Having considered the respective contentions of the parties, this Court is satisfied that the overall presumptive validity of Ballenger's claim has not been overcome by any evidence presented by T B. Therefore, although there is a very significant and perhaps unusually great amount of costs incurred to complete the remaining 18% of the Lee County project, the court is constrained to find that the $495,516 should be allowed subject again to an adjustment upward for equipment rental improperly deducted previously as a set-off, and adjusted downward for excess overhead. With respect to the dispute concerning monies owed to T B for work performed, this Court is satisfied that rather than accepting either T B's or Ballenger's figures, the better solution is to consider the amount of the retainages which is customarily 10% of the project cost. The retainages in question total $5,655 for the relevant period. Thus, the amount of work performed by T B, for which it was not paid, is $56,550 which is an additional $16,777 over the figures stated by Ballenger. Inasmuch as the starting figures used by this Court in computing the amount of Ballenger's claim includes a deduction for work performed by T B, it is necessary to deduct $16,777 from the amount of Ballenger's claim thus, leaving a balance of $479,738 on the Lee County project.

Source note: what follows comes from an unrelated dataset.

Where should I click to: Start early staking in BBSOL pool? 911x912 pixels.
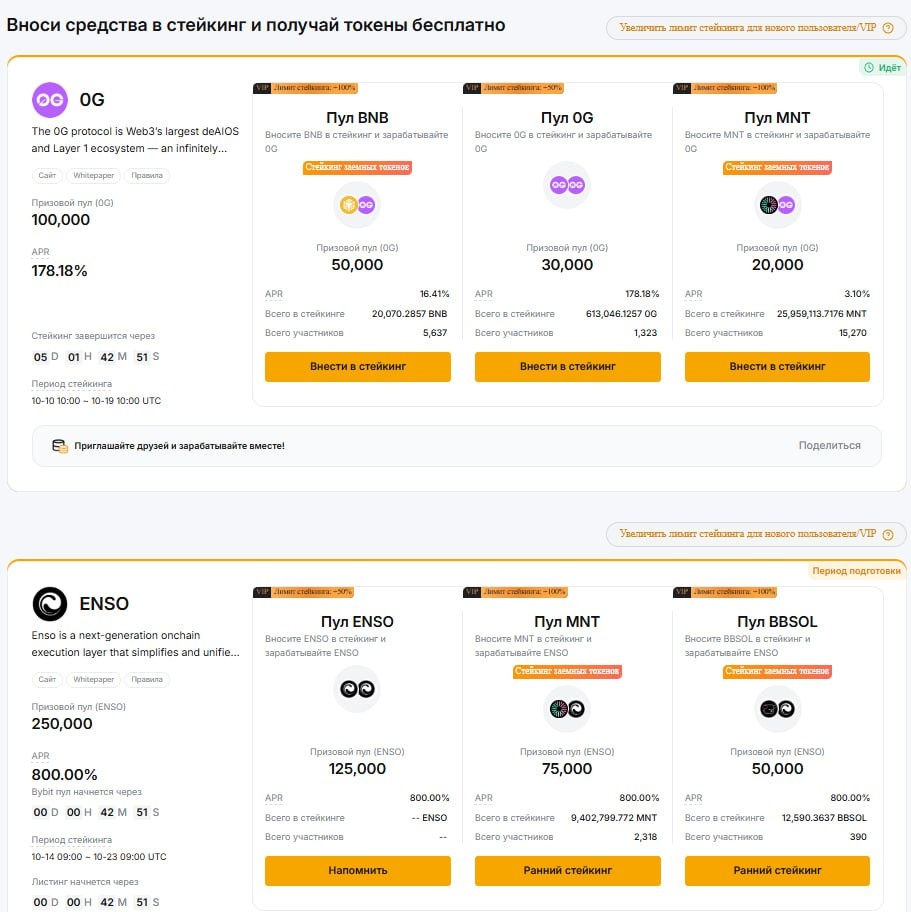point(777,871)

From all the above, it follows that Ballenger has established a valid claim in the amount of $53,377.60 for Sarasota North; $259,215 for Sarasota South; $325,526 for Charlotte; and $479,738 for Lee County; or a total of $1,117,856.60. From that total the amount of excess overhead on the four projects must be deducted. At this juncture it must be pointed out that Ballenger's amended claim seeks overhead of 8% and is requested in the amount of $525,350 which is some $465,403.25 higher than the amount originally sought by Ballenger for overhead. In light of the fact that Ballenger did not hire additional office personnel and would have had to bear the cost of overhead even if there had been no breach by T B, the amount sought for this item by the amended complaint is unwarranted and not justified. Therefore, this Court is satisfied that to the extent the amended overhead claim exceeds the original claim, to wit: $465,403.25, that amount should further be deducted from Ballenger's allowable claim thus reducing the Ballenger claim to $652,453.35. In addition, however, inasmuch as the claimed losses on each of the projects took into account credits to T B for equipment rental and deducted the amounts from the claim, those deductions were improper because set-off cannot be permitted. Thus, the $652,453.35 claim of Ballenger should be increased an additional $56,934 for equipment rental which represents the total allowable claim in the amount of $709,387.35.

Lastly, the contention of T B that even if Ballenger has a provable and allowable claim in this proceeding, the claim should be subordinated to the claim of the other creditors for equitable reasons. Of course, if this request is granted the claim of Ballenger is disallowed for all practical purposes. This is so that the likelihood to pay unsecured creditors in full is nil, therefore, no payment can be made to Ballenger if subordination is recognized. However, there is no persuasive evidence in this record which would justify subordination on equitable grounds and, of course, the record is totally devoid of any evidence of subordination based on contract.

In accordance with the foregoing, Ballenger has an allowable claim against T B in the amount of $709,387.35. The Court is further satisfied that on T B's counterclaim, Ballenger owes T B $56,934 for equipment rental which must be paid in full because this claim is not subject to any set-off.

A separate final judgment will be entered in accordance with the foregoing.